The problem it solves

Compliance frameworks describe outcomes — access is reviewed regularly, data is encrypted, incidents are logged — but proving those outcomes traditionally meant manually gathering screenshots and export files before an audit, then repeating it for the next framework using largely the same controls. That process is slow, easy to get wrong, and tells an auditor almost nothing about the months between snapshots.

It also scales badly. A growing company accumulates several certifications, plus a growing list of vendors whose security posture must be assessed before they're trusted with company data. Without a system tracking all of it, risks and controls live in someone's memory instead of a record anyone else can audit.

How it works

Compliance automation platforms connect to the systems that generate evidence — cloud infrastructure, identity providers, device management, ticketing — and continuously check whether required settings and processes are in place, rather than waiting for a scheduled review. One completed control test can map to the equivalent requirement in several frameworks at once, so proving encryption is enabled satisfies more than one checklist simultaneously.

Around that monitoring sits a risk register tracking identified risks, owners, and remediation status; policy management handling drafting, approval, and employee attestation; and vendor risk tracking that runs the same kind of assessment on third parties an organization depends on. When an audit happens, the evidence is already organized and dated rather than assembled under deadline pressure.

Compliance automation vs traditional GRC

Traditional governance, risk, and compliance software was generally built for large enterprises with dedicated internal audit teams, and it still excels at things like SOX testing cycles, enterprise risk modeling, and audit workflows spanning many business units — often as part of a broader system already running other parts of the company.

Compliance automation platforms grew out of a narrower, more urgent need — getting a fast-growing company through its first SOC 2 or ISO 27001 report — and prioritize integrations and continuous monitoring over configurability. The lines have blurred as each adds the other's strengths, but the design center still differs: one optimizes for auditor-grade breadth, the other for speed to a passing evidence package.

Choosing one

Start with framework coverage: confirm a candidate actually supports every certification currently required and any likely to come up next, since switching platforms mid-audit is painful. Then check integration depth — a tool that can't connect to the actual cloud provider, identity system, or HR platform in use falls back to manual evidence collection anyway, erasing the benefit of automation.

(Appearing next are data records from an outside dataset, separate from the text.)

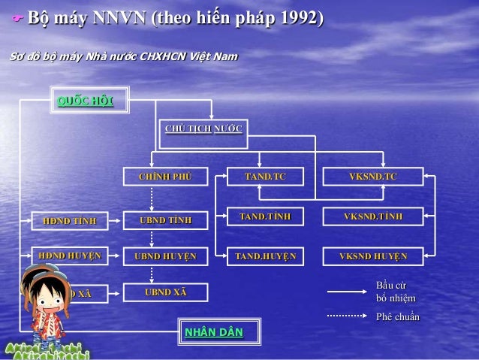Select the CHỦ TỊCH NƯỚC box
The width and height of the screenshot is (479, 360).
point(203,129)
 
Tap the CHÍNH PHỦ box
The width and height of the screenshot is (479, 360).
point(166,177)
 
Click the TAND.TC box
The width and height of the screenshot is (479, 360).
point(265,177)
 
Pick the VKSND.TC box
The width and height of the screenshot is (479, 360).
point(372,177)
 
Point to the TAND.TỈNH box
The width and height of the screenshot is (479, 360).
point(265,216)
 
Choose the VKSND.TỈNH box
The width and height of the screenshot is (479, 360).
point(372,216)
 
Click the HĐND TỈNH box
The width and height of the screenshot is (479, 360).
point(70,220)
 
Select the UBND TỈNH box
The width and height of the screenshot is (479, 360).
point(166,220)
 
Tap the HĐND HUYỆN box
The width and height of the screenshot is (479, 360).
point(70,256)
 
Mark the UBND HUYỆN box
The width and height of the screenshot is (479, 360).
point(166,256)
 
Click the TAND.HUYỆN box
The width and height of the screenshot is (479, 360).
point(265,256)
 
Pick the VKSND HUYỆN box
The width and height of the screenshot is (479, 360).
point(372,256)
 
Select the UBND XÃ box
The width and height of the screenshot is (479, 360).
point(166,292)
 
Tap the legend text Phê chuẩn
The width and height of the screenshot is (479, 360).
point(397,316)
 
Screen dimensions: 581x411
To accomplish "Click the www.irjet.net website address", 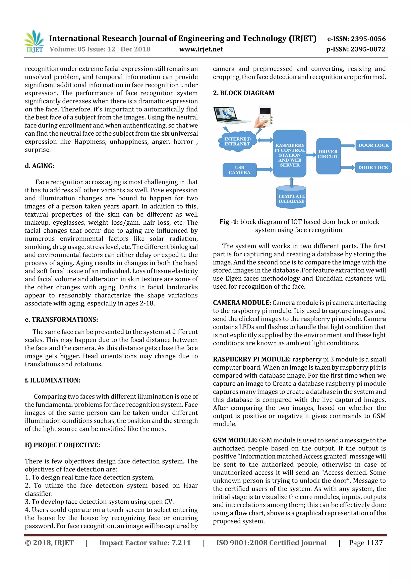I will [x=201, y=49].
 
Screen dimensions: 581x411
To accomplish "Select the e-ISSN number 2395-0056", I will [x=356, y=39].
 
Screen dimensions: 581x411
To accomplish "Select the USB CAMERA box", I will [x=239, y=170].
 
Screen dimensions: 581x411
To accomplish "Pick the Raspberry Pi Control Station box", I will [x=290, y=154].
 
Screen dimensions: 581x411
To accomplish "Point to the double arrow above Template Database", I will [x=291, y=183].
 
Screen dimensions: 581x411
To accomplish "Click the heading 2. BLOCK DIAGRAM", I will [x=244, y=93].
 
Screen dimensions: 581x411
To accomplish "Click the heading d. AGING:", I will [x=40, y=166].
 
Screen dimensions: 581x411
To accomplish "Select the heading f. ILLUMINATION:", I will [x=53, y=380].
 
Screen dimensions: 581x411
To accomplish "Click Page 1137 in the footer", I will [x=366, y=543].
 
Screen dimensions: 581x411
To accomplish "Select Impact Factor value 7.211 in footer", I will [x=145, y=543].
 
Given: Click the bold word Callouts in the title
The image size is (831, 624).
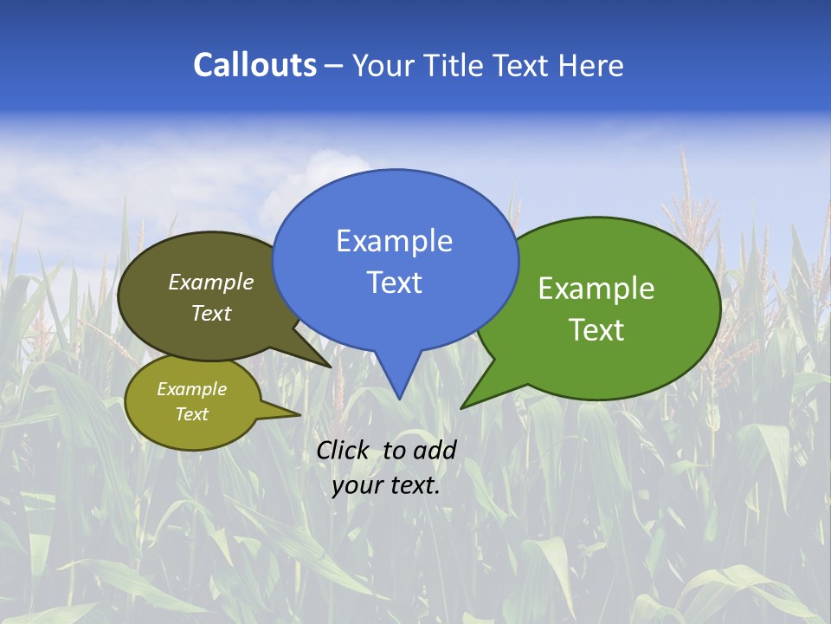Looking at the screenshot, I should [x=255, y=65].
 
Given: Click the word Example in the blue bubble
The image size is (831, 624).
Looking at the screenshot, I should [x=394, y=240].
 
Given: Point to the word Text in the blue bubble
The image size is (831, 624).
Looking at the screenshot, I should [x=394, y=282].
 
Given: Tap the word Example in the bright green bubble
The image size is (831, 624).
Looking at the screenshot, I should [x=596, y=289].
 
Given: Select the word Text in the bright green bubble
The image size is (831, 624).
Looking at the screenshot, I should [x=596, y=329].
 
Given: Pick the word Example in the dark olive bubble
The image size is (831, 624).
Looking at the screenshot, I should [x=211, y=282].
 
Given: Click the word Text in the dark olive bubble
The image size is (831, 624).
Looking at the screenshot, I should [x=211, y=313].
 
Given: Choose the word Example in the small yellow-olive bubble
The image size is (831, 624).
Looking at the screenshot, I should [x=191, y=389].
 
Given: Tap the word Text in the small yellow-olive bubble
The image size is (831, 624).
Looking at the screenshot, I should [x=191, y=414].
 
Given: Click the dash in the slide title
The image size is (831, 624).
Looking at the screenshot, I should [x=335, y=65].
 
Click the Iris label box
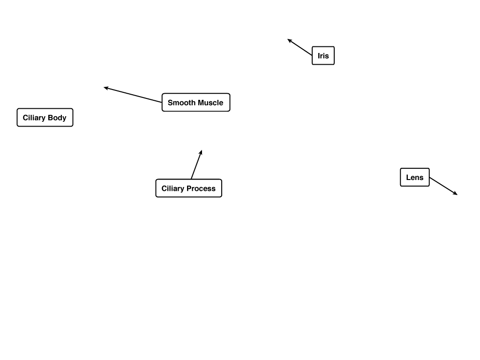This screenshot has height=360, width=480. point(323,55)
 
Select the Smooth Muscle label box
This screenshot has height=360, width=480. point(196,102)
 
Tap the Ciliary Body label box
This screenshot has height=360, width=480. point(45,117)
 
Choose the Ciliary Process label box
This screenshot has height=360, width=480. point(188,188)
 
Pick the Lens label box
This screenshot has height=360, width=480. point(415,177)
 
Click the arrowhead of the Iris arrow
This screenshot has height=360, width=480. point(287,39)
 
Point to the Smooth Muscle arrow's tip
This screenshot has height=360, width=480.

Finally, weigh how much the compliance program has to grow. A small team chasing one certification needs speed and simplicity; a company managing several frameworks, an active risk register, and a growing vendor list needs a platform built to keep it all connected rather than scattered across spreadsheets.

Capability taxonomy

What buyers typically evaluate when comparing tools in this category.

Control & framework mapping
Maps internal controls to frameworks like SOC 2, ISO 27001, and NIST.
Continuous control monitoring
Automatically checks that controls remain in place between formal audits.
Risk register & assessments
Tracks identified risks, owners, and treatment plans in one place.
Audit evidence collection
Automatically gathers and organizes proof of control operation for auditors.
Policy management
Manages the lifecycle of security policies, from drafting to employee attestation.
Vendor & third-party risk tracking
Assesses and monitors the security posture of vendors and partners.